Usually made with rice flour and husked black gram, Murukku is innate to the southern states of India. Here, it is recreated with ragi flour for a more nutrient-dense, earthy flavour.
A quintessential Indo-Chinese appetiser, chilli chicken is a spicy, tangy dish where cornflour is used to coat chicken that is then fried with vegetables and soy sauce. This version, comprising ragi flour, is just as delicious.
Traditionally prepared during winters in Punjab, the Meethi Roti is—unlike what its name suggests—more firm and rustic, baked like a tava bread. Toasted with spices such as fennel, green cardamom, black cardamom, nutmeg, and black pepper, these rotis fill the heart and hearth with warmth.
Created in the royal kitchens of Lucknow—known for its Awadhi cuisine—Galawati kebabs were traditionally made with finely minced mutton and raw papaya paste. The vegetarian version, however, uses rajma, which lends a creamy texture that the minced meat otherwise offers. In this recipe, a similar creaminess is achieved by using cooked proso millet, while mashed elephant foot yam gives the kebabs a rich, meaty flavour.
A savoury rice flour pancake from the mountainous region of Sikkim, the ‘chatamari’ embodies the rich culinary heritage of the Himalayas.
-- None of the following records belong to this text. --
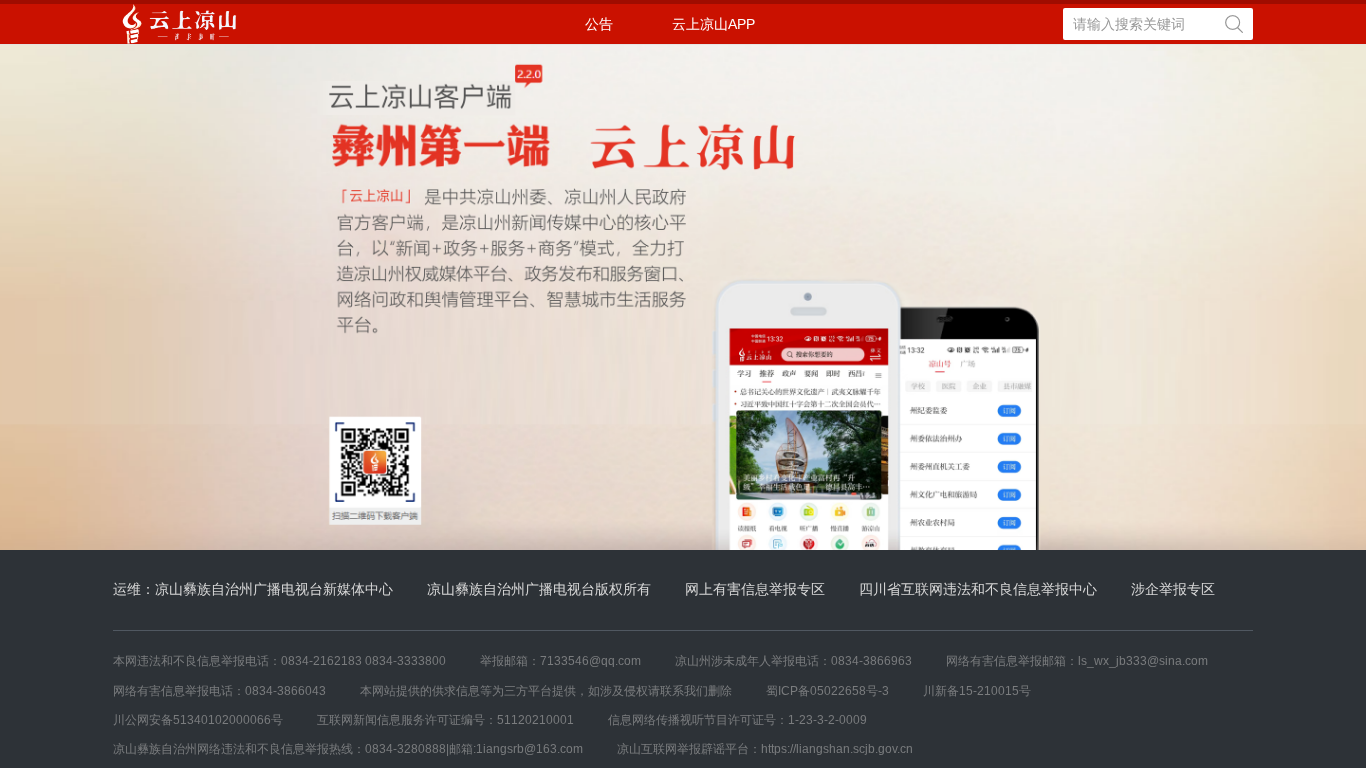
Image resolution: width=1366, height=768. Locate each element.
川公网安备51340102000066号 (198, 720)
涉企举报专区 (1173, 589)
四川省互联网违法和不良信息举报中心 (978, 589)
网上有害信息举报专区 (755, 589)
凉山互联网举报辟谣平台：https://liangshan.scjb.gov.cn (765, 749)
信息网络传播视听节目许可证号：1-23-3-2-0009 (737, 720)
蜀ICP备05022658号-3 (827, 691)
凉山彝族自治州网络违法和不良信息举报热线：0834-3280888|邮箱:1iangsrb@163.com (348, 749)
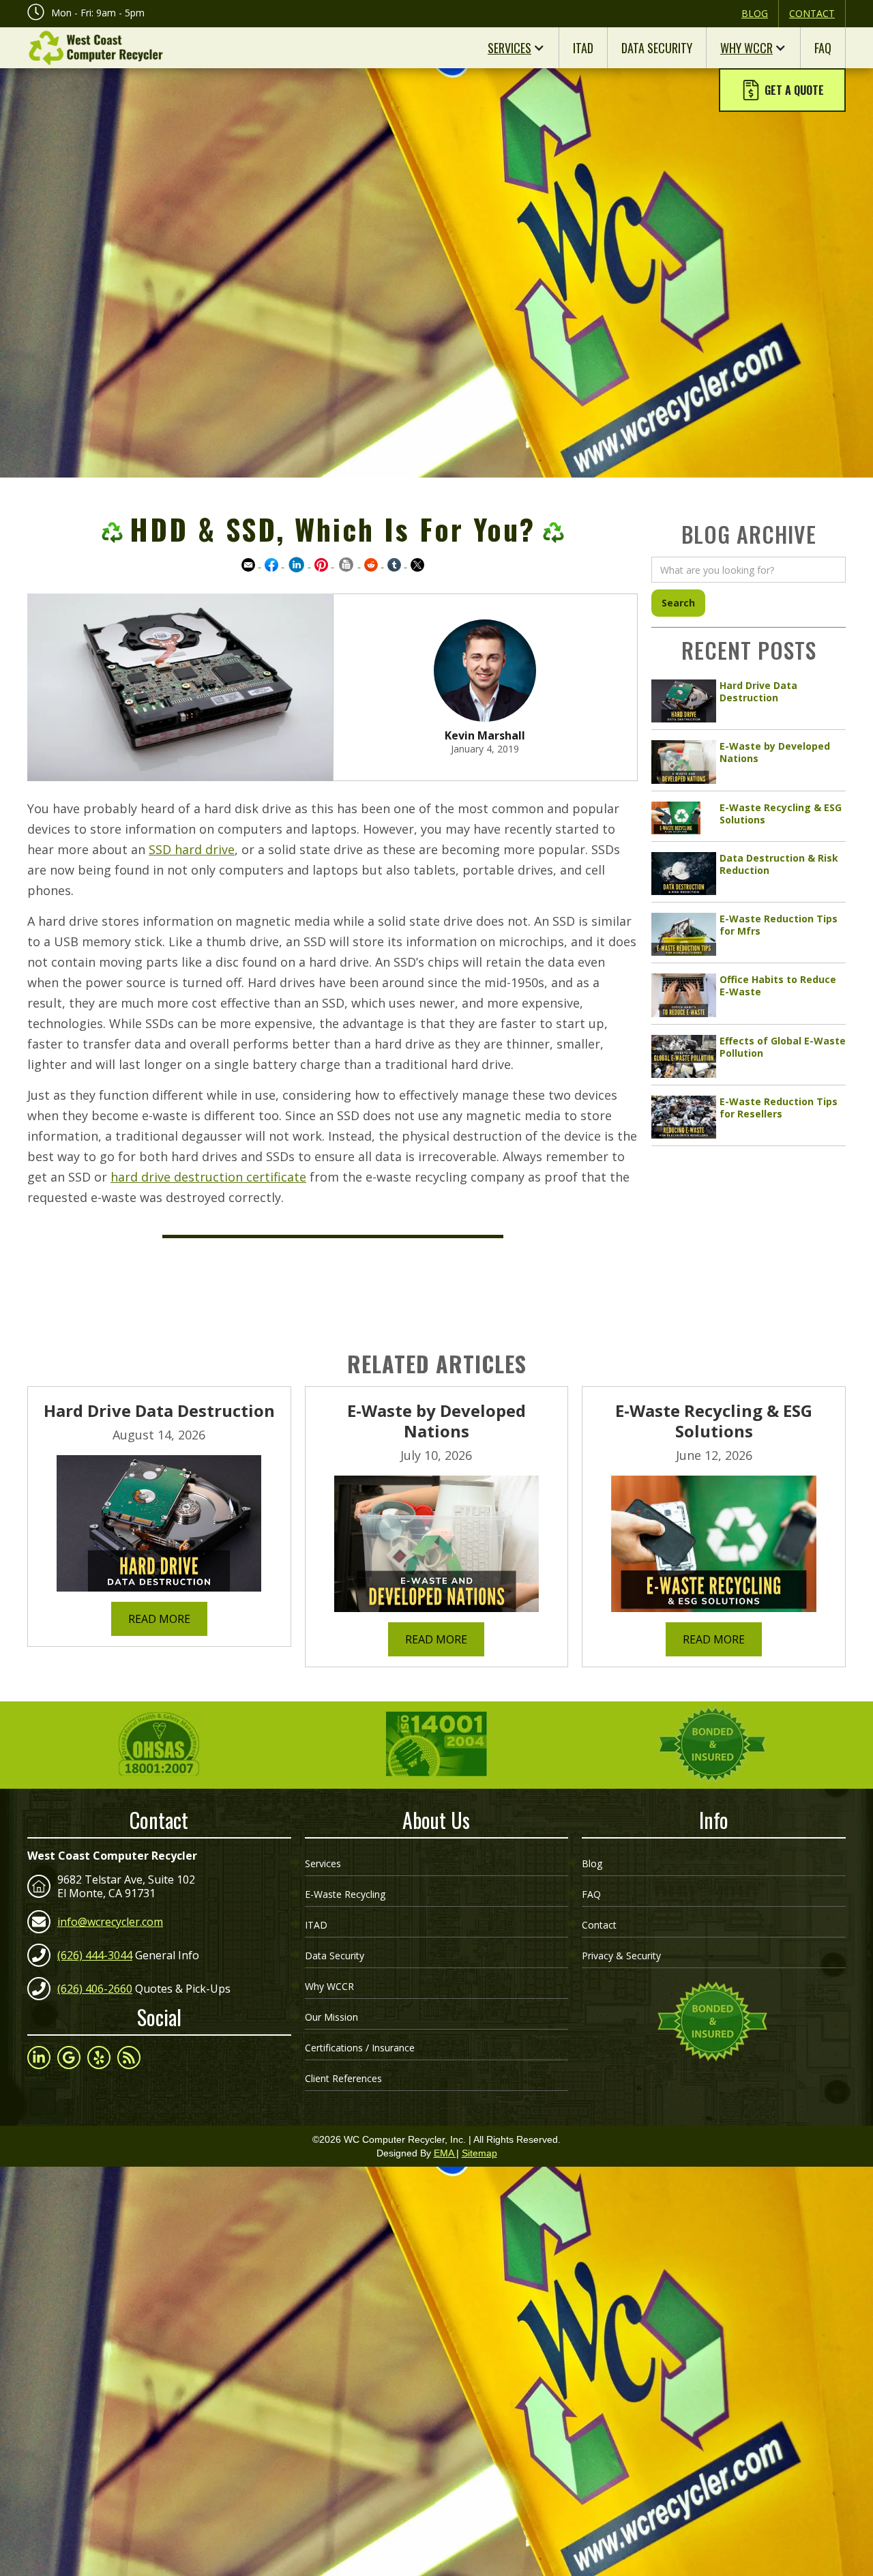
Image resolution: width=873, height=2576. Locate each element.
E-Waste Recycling (345, 1894)
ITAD (583, 48)
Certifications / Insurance (360, 2047)
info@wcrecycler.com (110, 1921)
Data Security (656, 48)
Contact (812, 13)
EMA (445, 2153)
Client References (343, 2078)
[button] (782, 90)
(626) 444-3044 (94, 1955)
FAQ (822, 48)
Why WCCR (746, 48)
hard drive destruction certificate (208, 1177)
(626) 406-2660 (94, 1988)
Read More (159, 1618)
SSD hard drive (192, 849)
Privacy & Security (621, 1955)
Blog (754, 13)
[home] (95, 47)
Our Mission (331, 2016)
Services (509, 48)
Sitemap (479, 2153)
Here, the batter, traditionally comprising rice flour, is replaced with proso millet flour.
Puttu is a popular breakfast dish served in the southern Indian states of Kerala and Tamil Nadu. Made in cylinders created specifically to steam ground rice that is layered with coconut shavings, it is often eaten with meat or pea curries. Here, the rice is substituted with little millet.
A deep-fried snack made during festivities in Tamil households, thattai is usually made using roasted rice flour. Here, Sharada uses kodo millet flour for a unique texture and aroma.